Thyroid is a butterfly-shaped gland which is situated below the Adam's apple wrapped around the windpipe. It uses iodine to produce important hormones. One of the endocrine glands, thyroid secretes two hormones into the bloodstream- thyroxine (T4) and triiodothyronine (T3). These two hormones are important for the functioning of the body. They control metabolic rate, heart and digestive system among others.
Thyroid disorder is commonly found among women. It can be caused by family predisposition, chronic stress, viral inflammation as well as autoimmune diseases. There are mainly two types of thyroid- hyperthyroidism (too much production of hormone) or hypothyroidism (too little).
Hyperthyroidism occurs when the gland produces more hormones than required. Its symptoms include weight loss, heat intolerance, infertility, hair loss, anxiety, sore eyes among others.

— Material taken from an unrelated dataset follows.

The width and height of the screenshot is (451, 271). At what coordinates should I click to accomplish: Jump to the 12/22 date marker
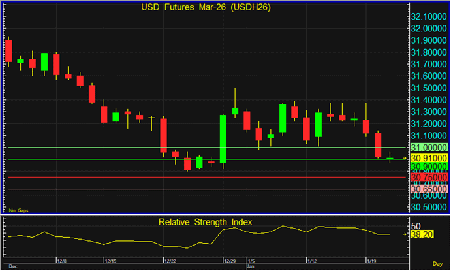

Hypothyroidism is the most common one and it occurs when the gland is not able to secrete enough hormones. Its symptoms include tiredness, feeling cold, weight gain, poor concentration and memory, depression, hair loss, etc.
Treatment And Prevention- Thyroid can be treated with daily medications or other options like radioiodine therapy or thyroid surgery. In order to prevent thyroid, one needs to bring changes in lifestyle such as making healthier choices. Eat iodine-rich food and say complete no to junk and oily foods. Get regular health check-ups. Also, exercise regularly besides walking for around 30 minutes. Above all drink plenty of water and avoid smoking and drinking.